Scan the records below for the line with "Viewport: 1568px width, 722px" and the line with "You are a computer-use", and retype that range exactly, both ends included, pictures excepted.

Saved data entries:
***

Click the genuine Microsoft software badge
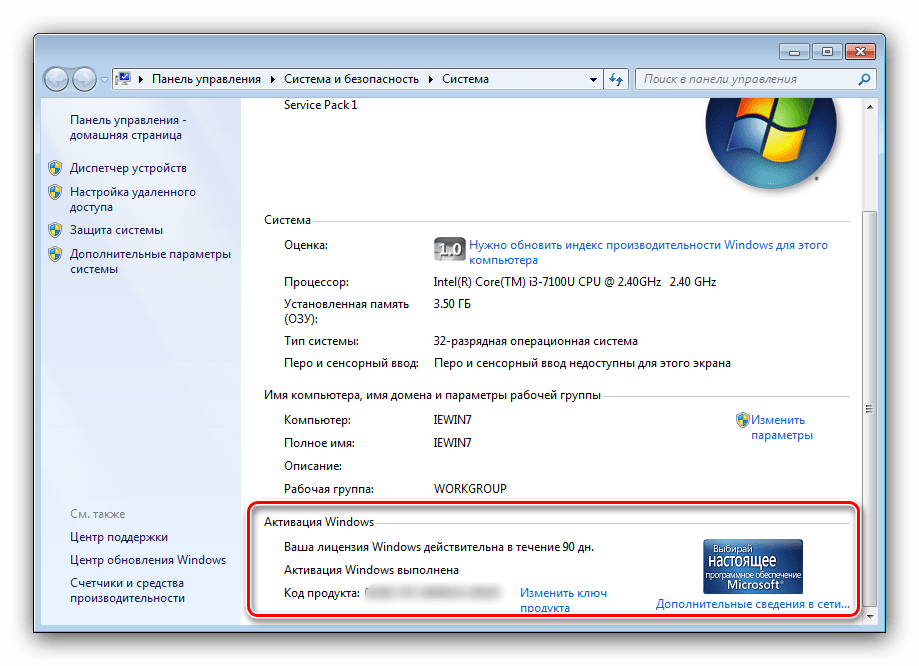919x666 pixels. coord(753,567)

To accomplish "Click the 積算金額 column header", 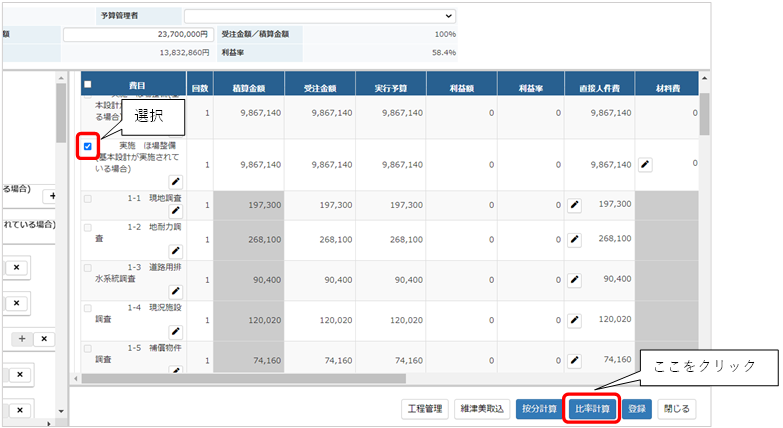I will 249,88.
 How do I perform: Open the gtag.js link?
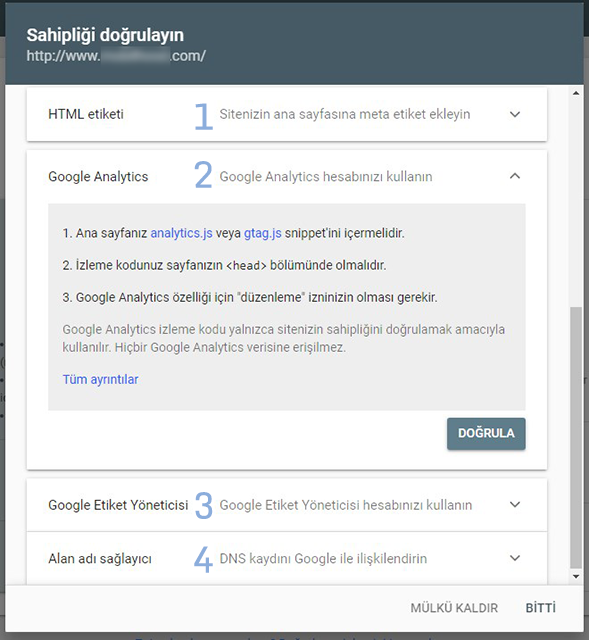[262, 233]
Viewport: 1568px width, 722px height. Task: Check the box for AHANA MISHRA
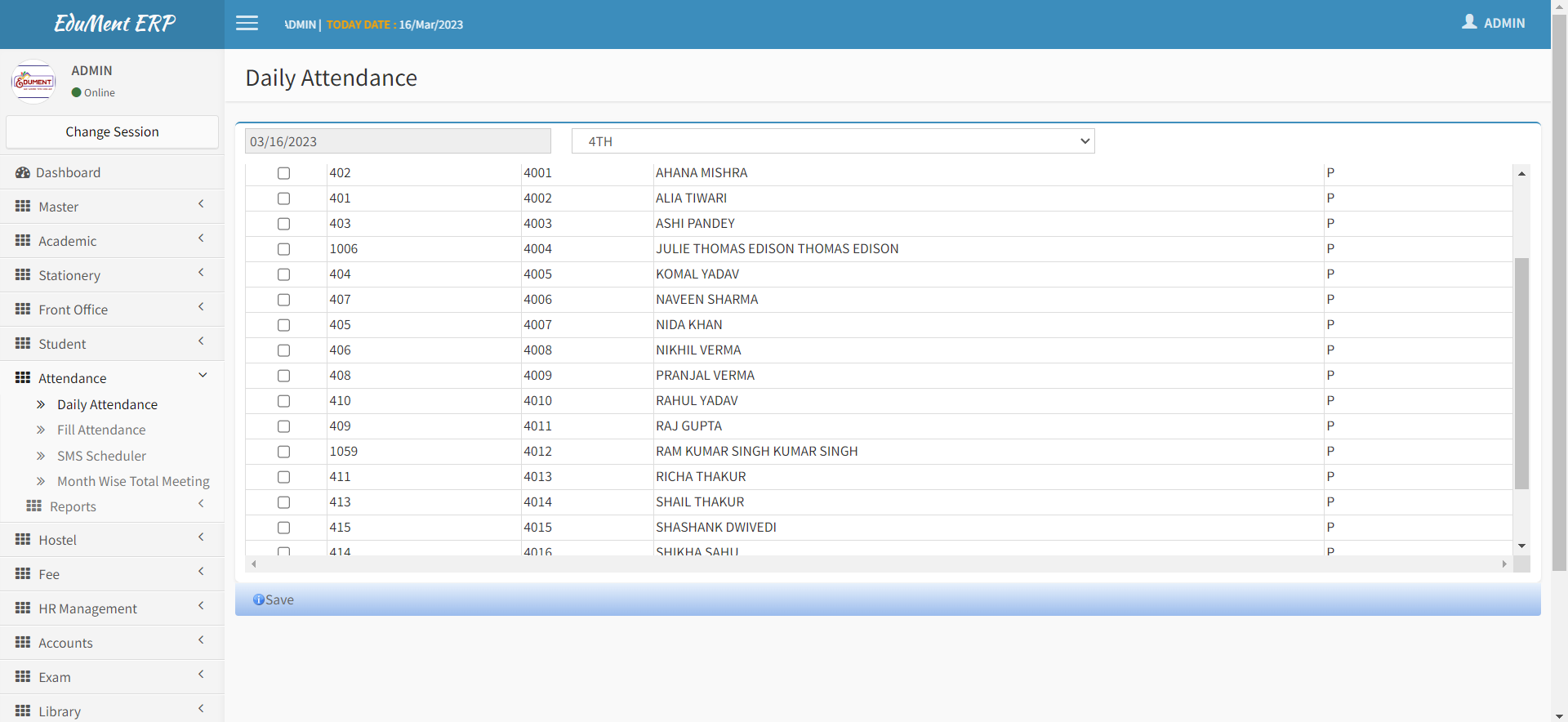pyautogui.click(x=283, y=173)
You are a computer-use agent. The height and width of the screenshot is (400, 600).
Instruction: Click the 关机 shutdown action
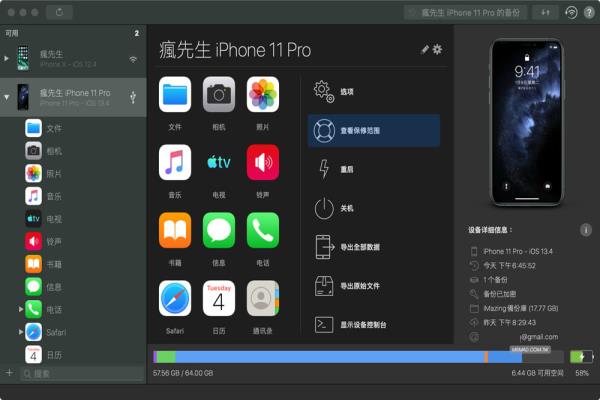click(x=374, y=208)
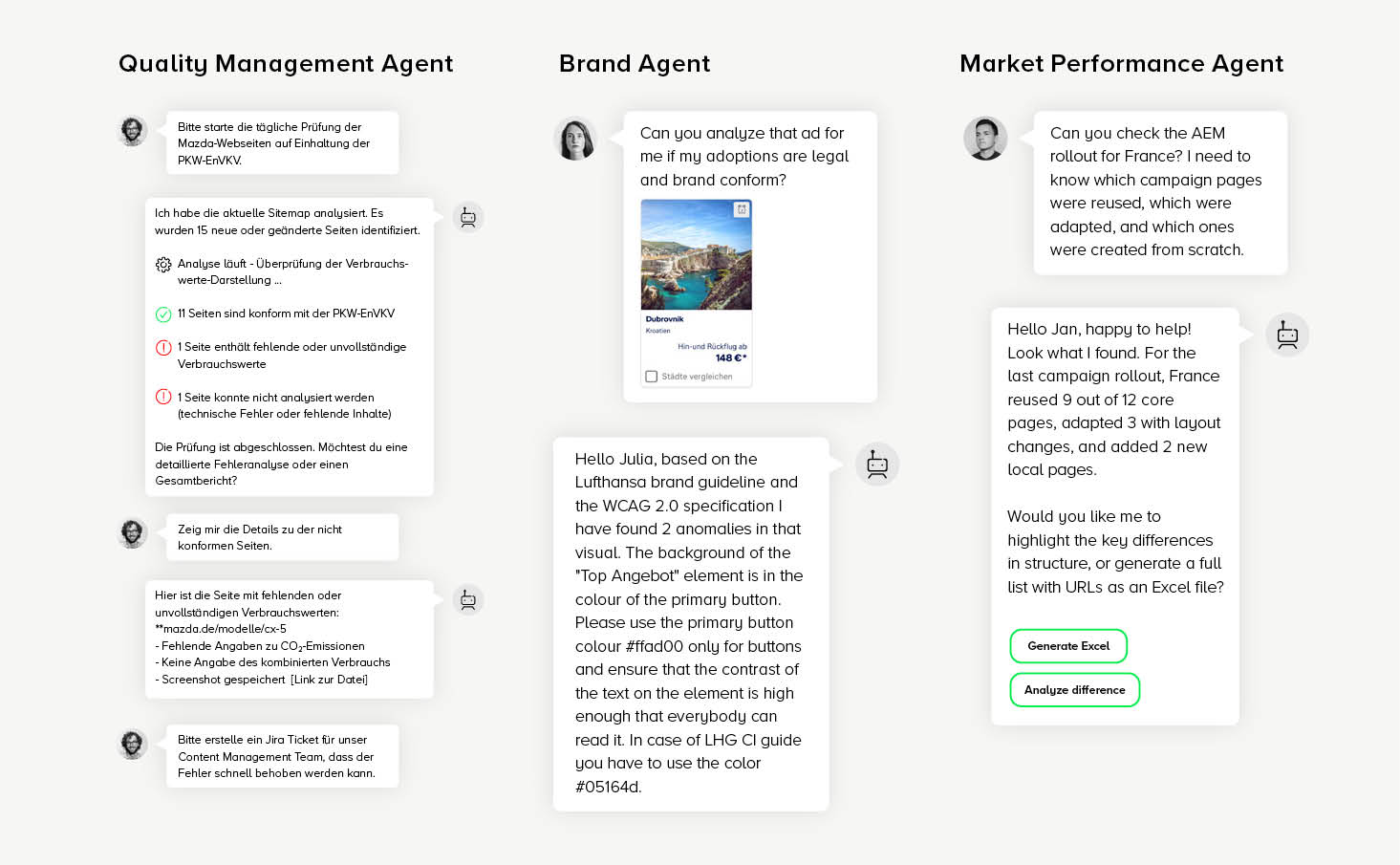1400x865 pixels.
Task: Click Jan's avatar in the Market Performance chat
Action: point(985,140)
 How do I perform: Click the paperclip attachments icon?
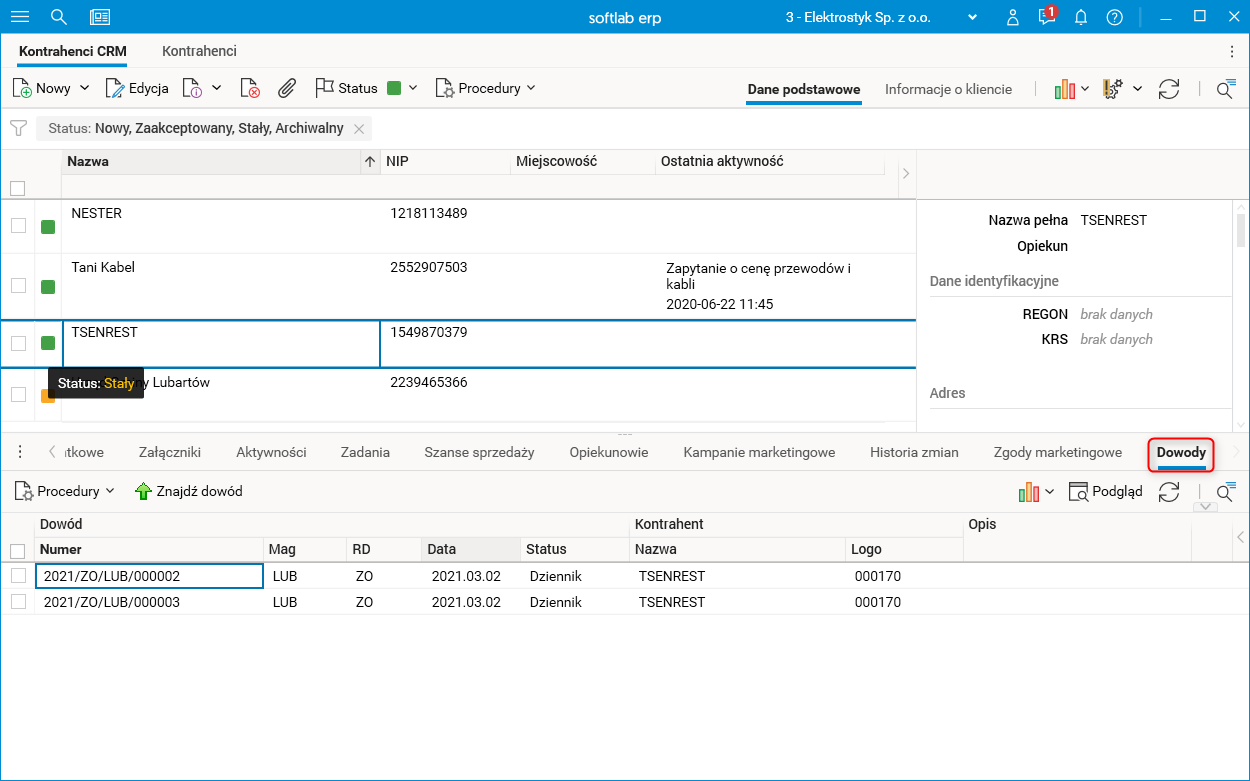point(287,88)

***

Response.
Viewport: 1568px width, 722px height. Task: Check the box for AHANA MISHRA
pyautogui.click(x=283, y=173)
You are a computer-use agent. The height and width of the screenshot is (400, 600).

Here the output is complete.